Please reproduce the lines of each of the entries below word for word, omitting the pictures.

■ **Exercise inputs**:
- - - - - - -

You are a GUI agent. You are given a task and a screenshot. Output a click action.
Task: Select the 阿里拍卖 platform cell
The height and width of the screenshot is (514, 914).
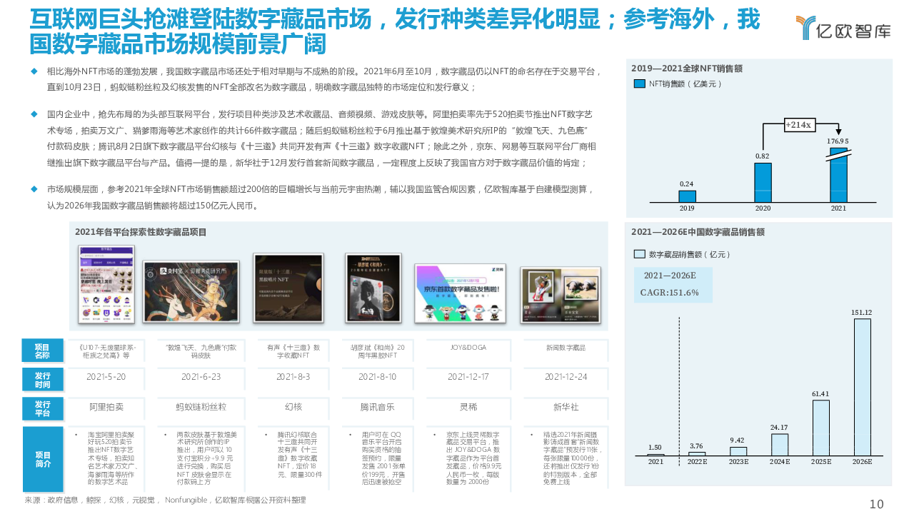[106, 407]
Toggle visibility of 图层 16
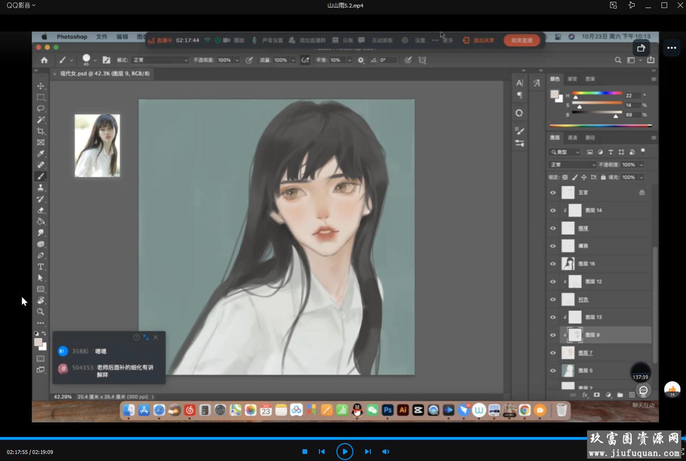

- - - - - - -

■ **The answer**:
You are a GUI agent. You are given a task and a screenshot. Output a click action.
Task: Select the 阿里拍卖 platform cell
The height and width of the screenshot is (514, 914).
[106, 407]
Toggle visibility of 图层 16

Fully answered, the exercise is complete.